Good tests don't change

A common complaint about unit tests is the overhead that it takes to write and maintain them. I think the core reason for this is that people write tests that they keep needing to rewrite.

There are two specific causes I want to write about:

testing implementation details, and
tests not being abstract enough.

Good tests don't change*, even if data structures change.

* unless behavior does

Implementation details

To help talk about implementation details, let's consider a fictitious HTTP API Demeter that searches and analyses a database of foods. Demeter is pretty typical: it has several abstraction layers:

a web layer handling status codes, serialization, HTTP stuff;
a logic layer for actual... logic; and
a storage layer that handles talking to a database.

Implementation details are parts of the program that can change, and still solve the problem. Demeter stores data in a PostgreSQL database. It could have been MySQL. It could have been a graph database. It could have been Mongo. Picking is important, but usually there are many suitable choices.

diagram of the three layers, with line
between web and logic to define implementation details

You can take this to extremes and argue that the fact it is over HTTP is also an implementation detail. It could be gRPC, it could be raw TCP. I'm going to assume that the public API is not an implementation detail. To be a useful concept we need to draw a line.

So what do you unit test? The HTTP API, right?

No! Implementation details are contextual. To your users the public API may not be an implementation detail, but it is an implementation detail to our tests. Lets say one of our tests wants to verify that we can ask for the calories of a banana. In this context, anything else is an implementation detail¹.

Abstracting details

We are used to making abstractions in the code we write to solve problems, like the three layers of Demeter. We should also be making abstractions for our tests.

Most frameworks for making HTTP APIs allow you to create a test server for sending requests to, without creating a real server bound to a port.
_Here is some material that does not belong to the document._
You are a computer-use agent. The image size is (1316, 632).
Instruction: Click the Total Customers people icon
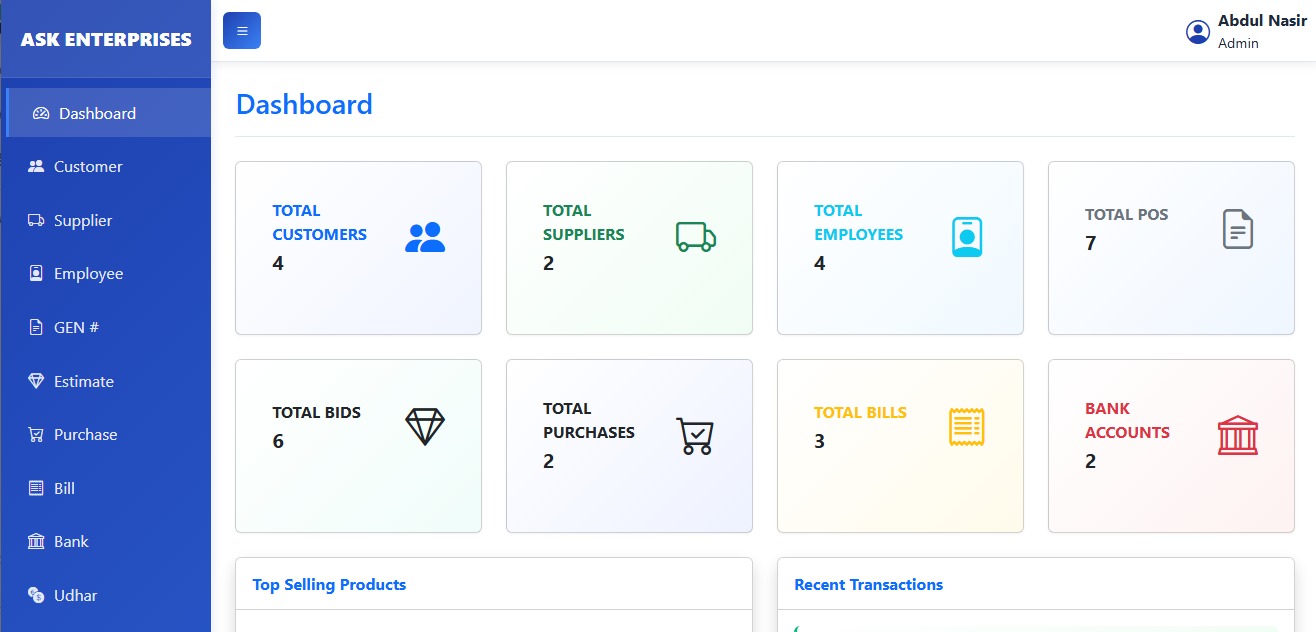(x=425, y=237)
Examples I'm familiar with would be:

This lets us abstract away all the details except our public API. This is a good start, but we can go a lot further.

Abstract away how

The test server works great, so we go ahead and write hundreds of tests for Demeter's API. We have URLs, query parameters, and JSON strewn across all of these tests, because that's the public interface.

One of these tests might look like this:

describe("calory API", () => {
  it("should add a kiwi", async () => {
    const response = test_app.fetch("/foods", {
      method: "POST",
      body: { name: "kiwi" /* other fields */ },
    });
    expect(response.status).toBe(204);

    // get the food back
    const getResponse = test_app.fetch("/foods/kiwi");
    expect(await response.json()).toEqual({
      /* stuff */
    });
  });
});

A requirement changes, or a design problem is exposed. It turns out it takes a long time to add a new food to Demeter because a lot of work needs to be done updating everything connected to that food. It takes so long that users' requests are timing out.
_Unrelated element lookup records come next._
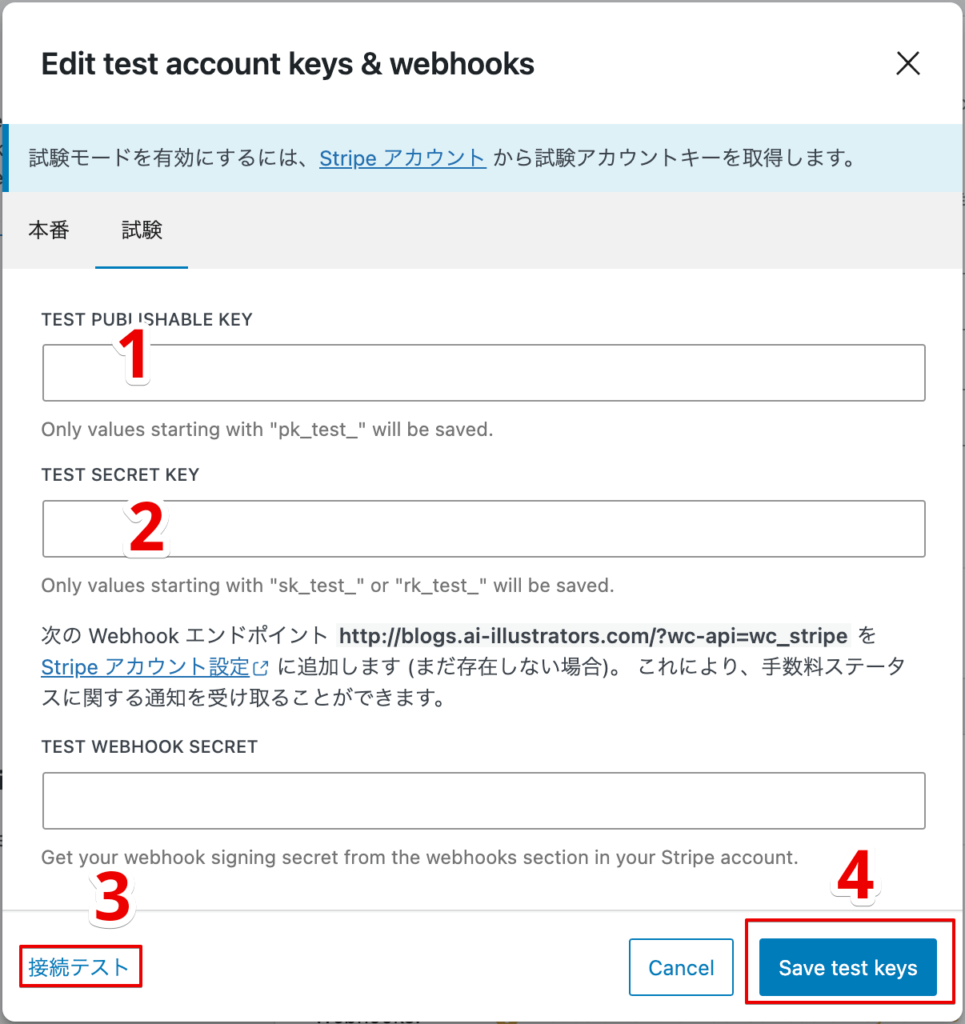965x1024 pixels.
Task: Close the Edit test account keys dialog
Action: (x=908, y=64)
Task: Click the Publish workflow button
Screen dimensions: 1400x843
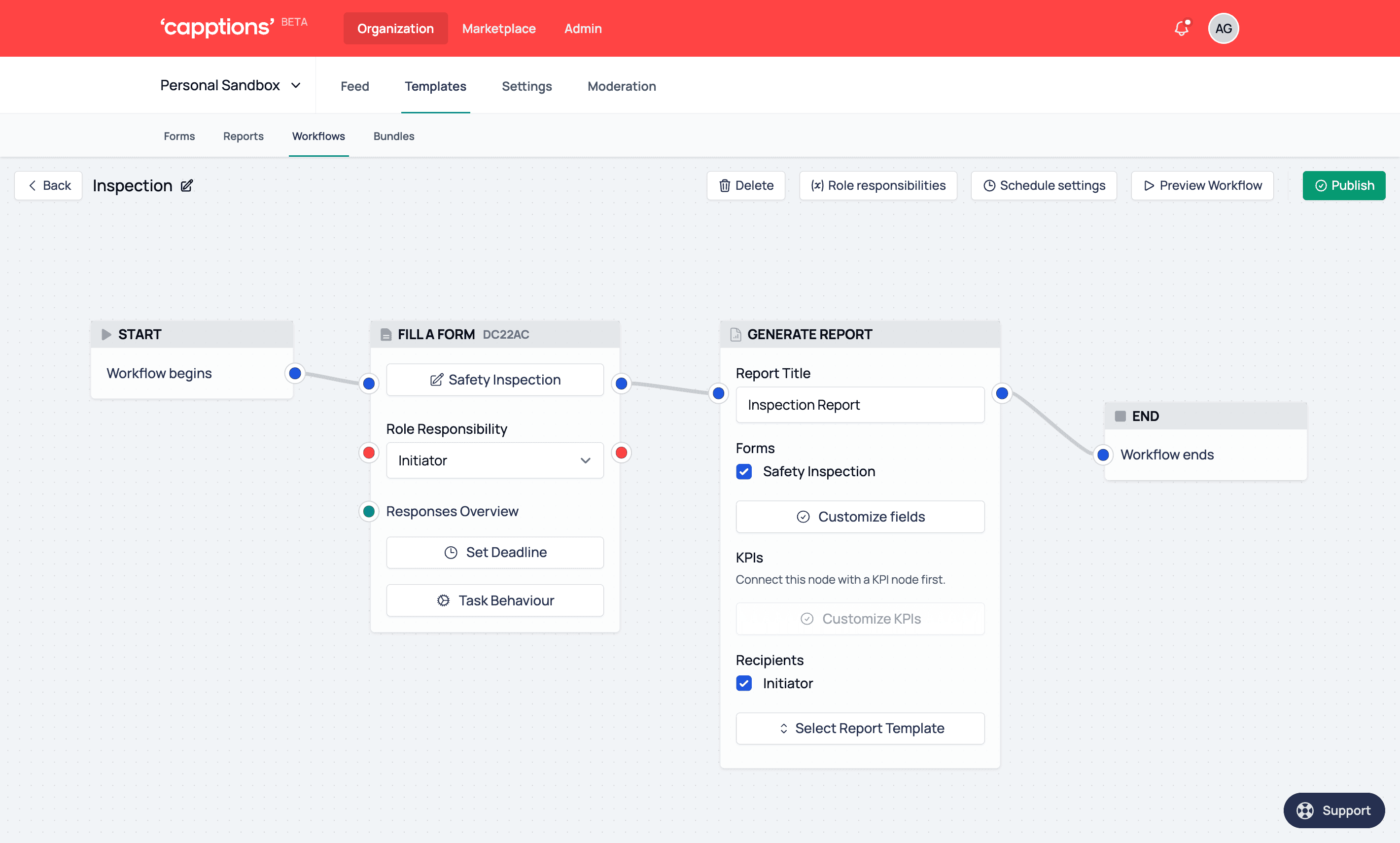Action: tap(1344, 185)
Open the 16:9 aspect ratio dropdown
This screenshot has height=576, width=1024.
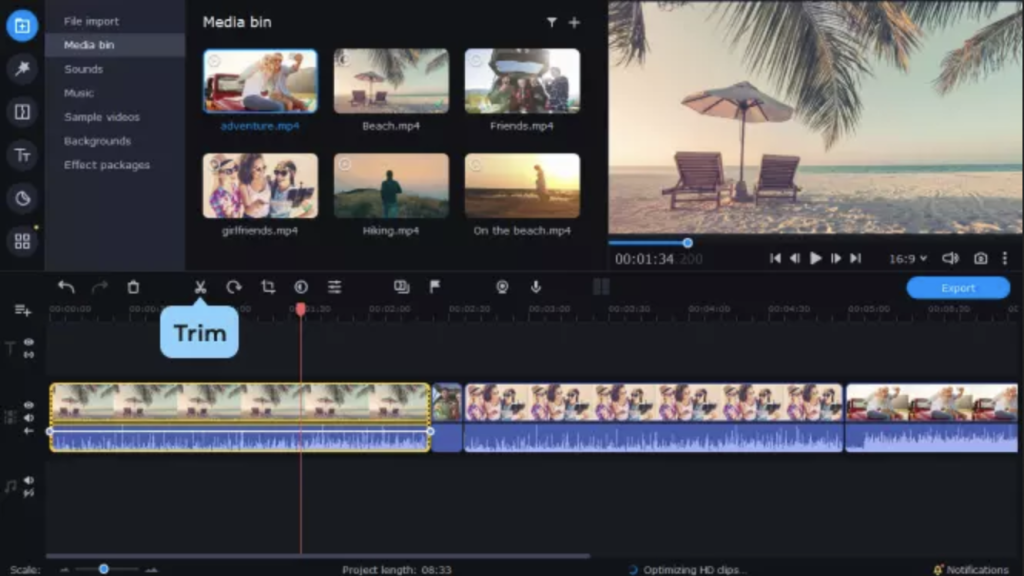(x=908, y=258)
We decide to move to a task system that lets users submit tasks, and then poll for the results later. All our tests are now failing! We have to manually go and change several hundred tests that didn't care how we got the result in the first place!
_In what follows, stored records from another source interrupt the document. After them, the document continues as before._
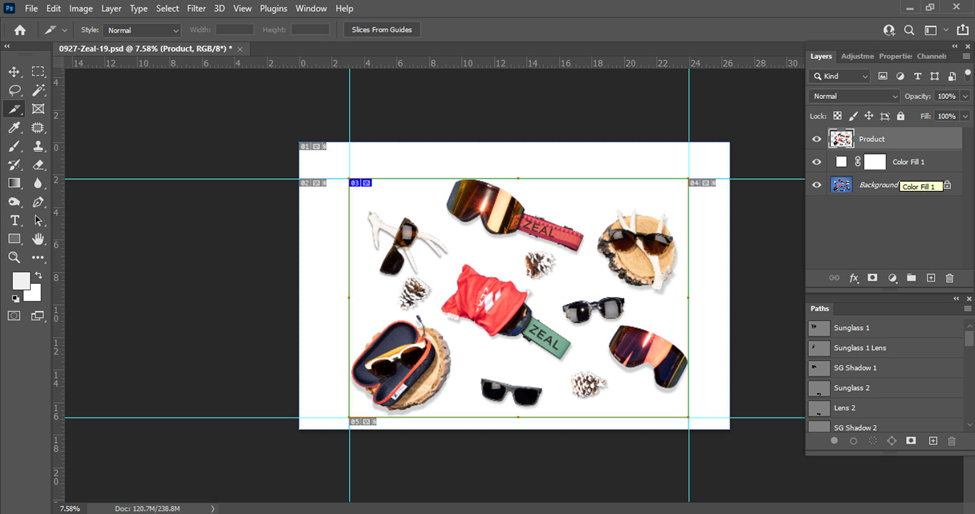Hide the Product layer visibility
Screen dimensions: 975x514
pyautogui.click(x=817, y=139)
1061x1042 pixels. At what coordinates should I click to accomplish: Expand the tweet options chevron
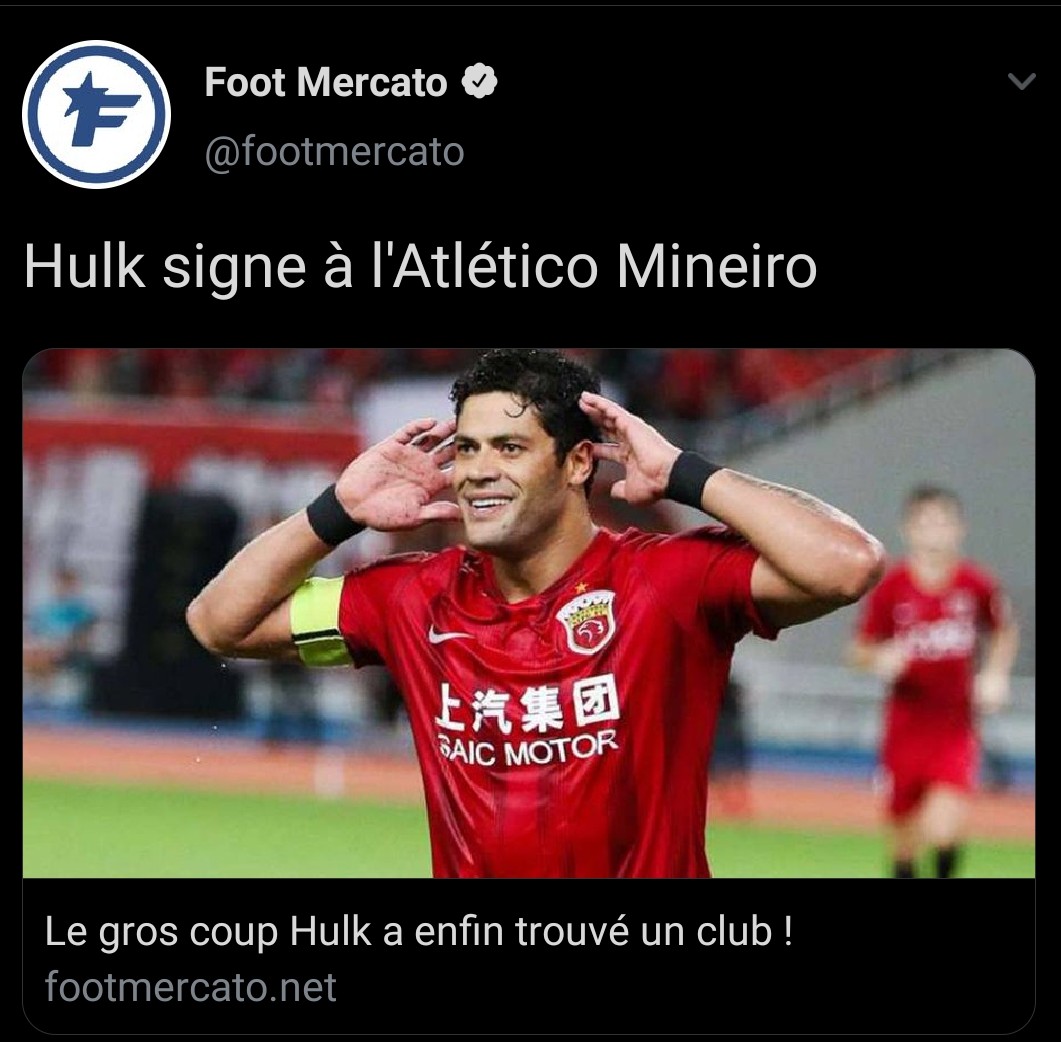click(x=1021, y=81)
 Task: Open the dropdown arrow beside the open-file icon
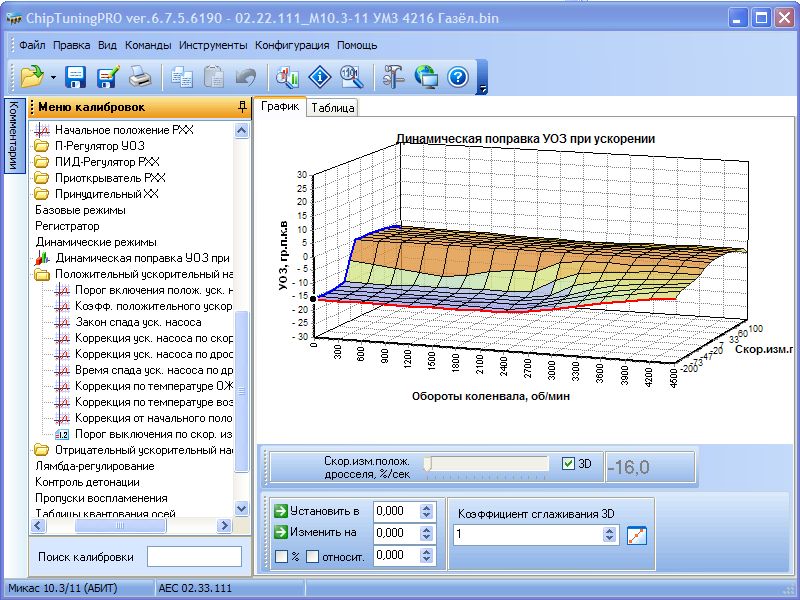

To prevent these kind of things, you can abstract away details about how you make requests. The solution here is to have a function/object that makes the type of request you have a hundred tests for. Our test might now look like this:

describe('calory API', () => {
    it('should add a kiwi', async () => {
        const response = add_food(test_app, {
            { info: { name: "kiwi" }, /* other fields */ }
        });
        expect(response.status).toBe(204);

        // get the food back
        const food = get_food(('kiwi');
        expect(food).toEqual({ /* stuff */ });
    })
})

function add_food(test_app, food) {
    const response = test_app.fetch('/foods', {
        method: "POST",
        body: { info: { name: "kiwi" }, /* other fields */ }
    });

    const task_id = response.body.task_id;

    for (const attempts = 0; attempts < 10; attempts++) {
        const response = test_app.get(`/foods/${task_id}`);
        // check response, return if success, maybe sleep if not.
    }
}

function get_food(test_app, food)) { /* details */ }

Before the change the test just used the testing library's raw request functionality directly (ie test_app.fetch). After the change, the add_food function makes the request and handles polling for us. All of our tests pass again. If this function was in place before, it would have been just changing add_food.

This is exactly what you aim for if you write tests using Cucumber or the Robot framework². You're trying to describe things at a higher level, a level that is a more human description of the test.

It's impossible to abstract things away perfectly, or to be prepared for any given change. But, a small amount can go a long way in making tests more resilient to implementation detail changes, and even public interface changes. This can make for a more pleasant developer experience³.

Abstract away what

It is easy to have tests filled with data. Data that shows how you expect a certain request's JSON to look, data that you need as input. This data is almost always an implementation detail to what you are testing.

A way to avoid this, is using builders⁴. These are classes/functions that build up this data for you, using a 'higher level' language than the raw data. For example lets say our endpoint for adding a food to Demeter required a payload like this:

const kiwi = {
  guid: "e86ca0c5-5e0a-4ac3-9d6d-2e6329f86a59",
  info: { name: "kiwi" },
};
const result = add_food(test_app, kiwi);
expect(result.status).toBe(204);

The guid field is not important to our test. Neither is the info structure. We can make a builder to create this data:

const kiwi = new FoodBuilder().name("kiwi").build();
const result = add_food(test_app, kiwi);
expect(result.status).toBe(204);

Now our test does not include the detail about the guid or info, our builder can handle that. This is way more flexible. We could

change field names,
add mandatory fields,
remove fields,
change the overall structure,
even change from JSON to another format.

We would only need to change our builder (and maybe add_food) to cope, not the many tests that might be using it.

As a bonus, the builder conveys the relevant details, and hides the irrelevant.

Stuff from elsewhere

There is a lot more to say about testing, but I want to keep it reasonably short. I have found the above techniques to be incredible useful to me across all manner of projects. I hope you might get some value out of it too.

Some related stuff you might find interesting:

How to test by matklad. This article hits so many of the points I wanted to get across here, and more.
How to test above links to Testing at the boundaries which talks about these ideas with respect to a compiler.
UI testing has PageObjects that are similar these concepts.

This was posted to reddit, and I've made some edits since then to improve clarity.

As with anything you can take this too far. If there is a component of your system that is very complicated, it can be far more practical to test that unit in isolation. I would suggest following these principles for that new unit. For example if you wrote a parser for a data format, you can test that in isolation, but avoid testing the implementation details of the parser itself! ↩
I'm personally not a fan of the 'human language' testing frameworks. I believe most of the value comes from abstracting away the details, which is more than attainable in your preferred language. The whole 'even the customer can write them!' rarely materializes. ↩
Care needs to be taken to abstract the correct things. If you abstract away any of the "Act arrange assert" parts, it can make unit tests hard to read. You should be able to tell what's being tested by just looking at the test. ↩
This is close enough to the Gang of Four (GoF) builder pattern that I think the name is appropriate. But a key part in GoF is that it is used to construct many representations, which is not done here. ↩